TRECHO DO TEXTO>
________________________

Seu relatório sobre a situação na Venezuela fornece uma descrição detalhada das dificuldades diárias enfrentadas por seus cidadãos. Usando as estimativas do Fundo Monetário Internacional, Almagro alerta que até o final de 2016 a Venezuela terá uma queda de mais 8% em seu PIB; uma inflação acima de 700%; um déficit fiscal de 17% do PIB; e uma dívida externa acumulada de US$ 130 bilhões, que terá um grande peso sobre suas finanças. O impacto desses números sobre a Venezuela é devastador: fome, escassez e deterioração do sistema de saúde. Fica fácil entender por que Maduro terá de sair o quanto antes.
No entanto, não existem atalhos, e seria arriscado tentá-los. A única opção é forçar o governo a tomar uma atitude através de meios democráticos, como mobilizações em massa. Novas ações anunciadas pelo MUD ecoam isso e apoiam o objetivo de forçar o governo a estabelecer um cronograma que garanta que o referendo revogatório ocorrerá ainda este ano.
O tempo é crucial para a oposição. A legislação requer que o referendo ocorra em 2016, antes que a primeira metade do mandato de seis anos de Maduro tenha passado em 10 de janeiro de 2017. De acordo com a lei, se ele for derrotado após essa data, novas eleições não podem ser realizadas. Em vez disso, o vice-presidente, nomeado por Maduro, concluiria o mandato, que vai até janeiro de 2019. Se isso acontecer, muitos venezuelanos temem que nada vá mudar, e que as condições atuais só piorem, ainda que seja difícil de acreditar nisso.
Maduro, seu partido e altos funcionários não se renderão sem um plano de fuga. Muitos deles também são militares ativos, e alguns deles são suspeitos de serem responsáveis por crimes como tráfico de drogas, roubo de verba pública e abusos contra direitos humanos. Eles deveriam responder na Justiça, mas até que isso aconteça, eles serão um grande obstáculo para uma revogação pacífica.

________________________

AMOSTRA DE DADOS>
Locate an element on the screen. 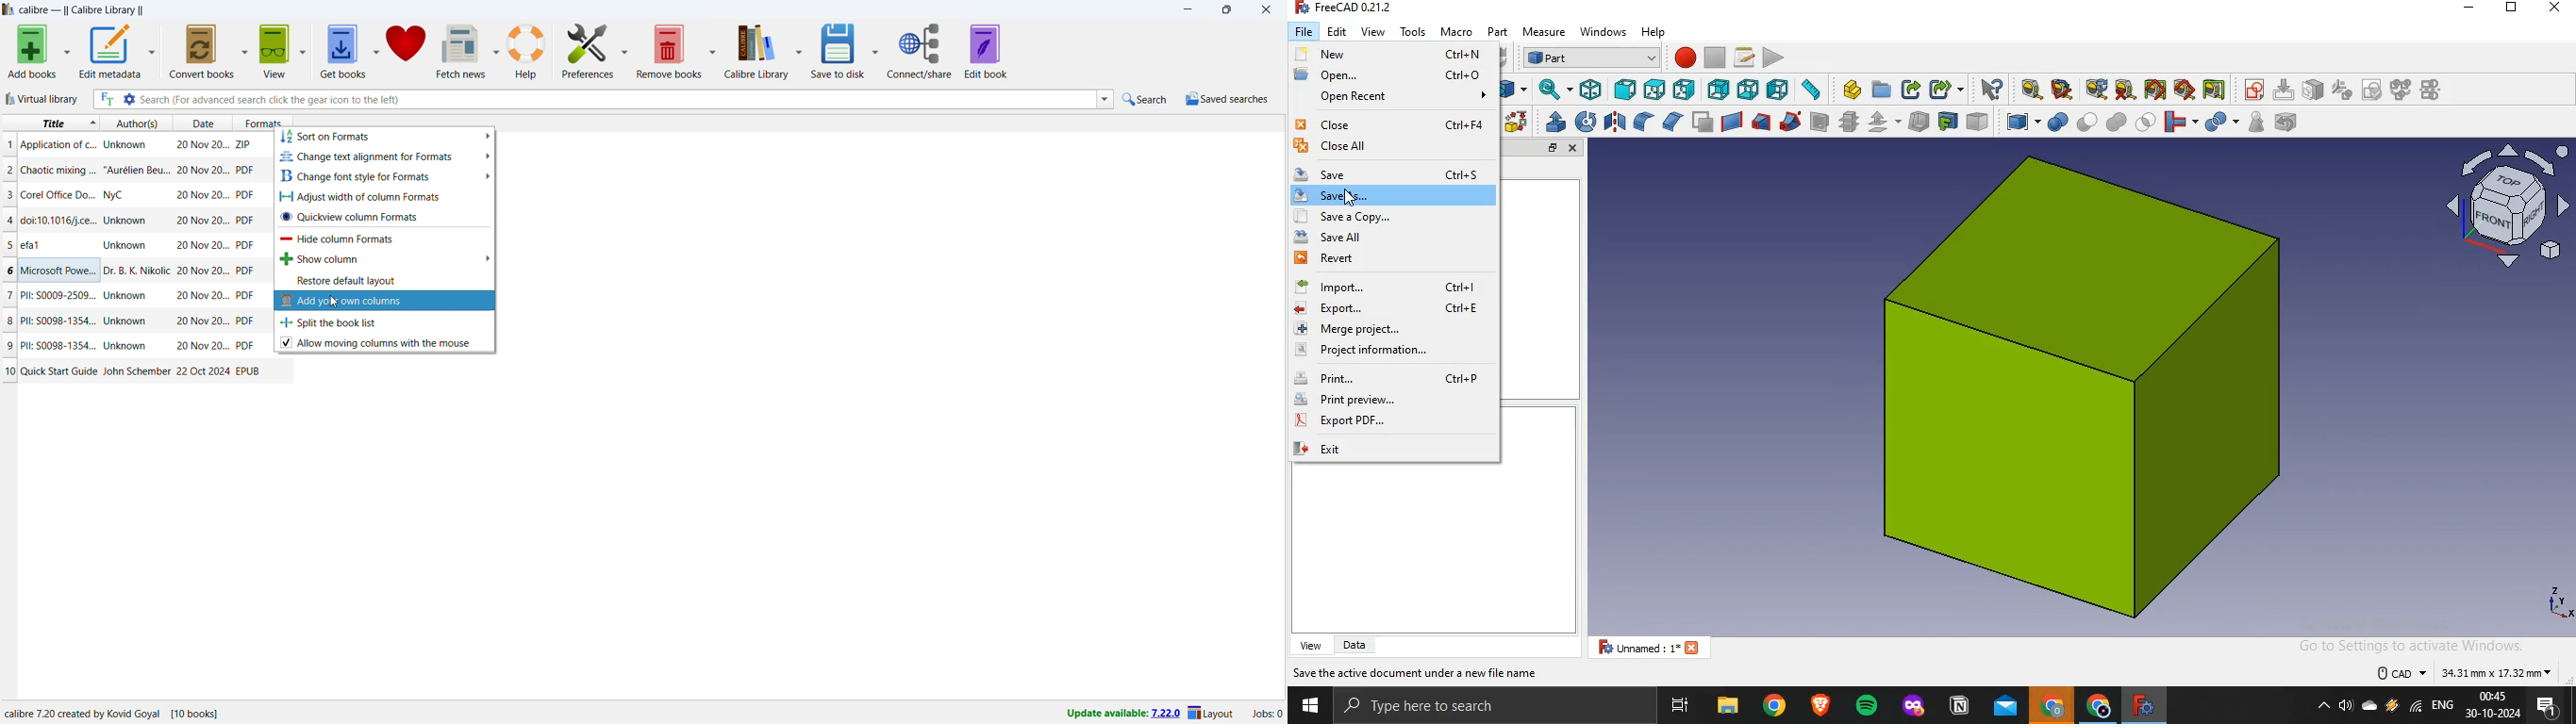  cut is located at coordinates (2086, 122).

________________________

PROBLEMA PROPOSTO 1>
Com base no texto sobre a Venezuela, responda, por favor:
(a) Qual inflação Almagro prevê para a Venezuela até o final de 2016?
(b) Em que data se completa a primeira metade do mandato de Maduro?
(c) De quais crimes alguns dos militares ativos são suspeitos?
PROBLEMA PROPOSTO 2> Escreva a continuação do texto sobre a Venezuela a partir da última frase apresentada.
O material apresentado é independente do texto sobre a Venezuela.

RESULTADO DA TAREFA 1>
(a) Uma inflação acima de 700%.
(b) Em 10 de janeiro de 2017.
(c) Tráfico de drogas, roubo de verba pública e abusos contra direitos humanos.

RESULTADO DA TAREFA 2>
Eles não são o único obstáculo. Embora a estratégia de mobilização da oposição, como sugerido na manifestação de 1º de setembro, tenha o potencial de atingir o objetivo de forçar o referendo revogatório este ano, nenhuma outra ação significativa ocorreu desde então. No dia 7 de setembro, houve manifestações organizadas pelo MUD em todas as capitais, mas pouca gente compareceu. Algumas vozes dissidentes na oposição alegam que a liderança do MUD não está realmente engajada em exercer uma pressão popular em massa sobre Maduro, e sugerem que eles estão fazendo um acordo com o governo.
Certamente há algumas indicações de que há conversas ocorrendo entre os dois partidos, com a mediação do ex-primeiro-ministro da Espanha, José Luis Rodríguez Zapatero. Não há nada de errado nisso. A Venezuela precisa de uma negociação política para conseguir uma transição democrática, mas para o MUD, há pouca probabilidade de sucesso caso parem as manifestações em massa.
Francisco Suniaga é um escritor venezuelano.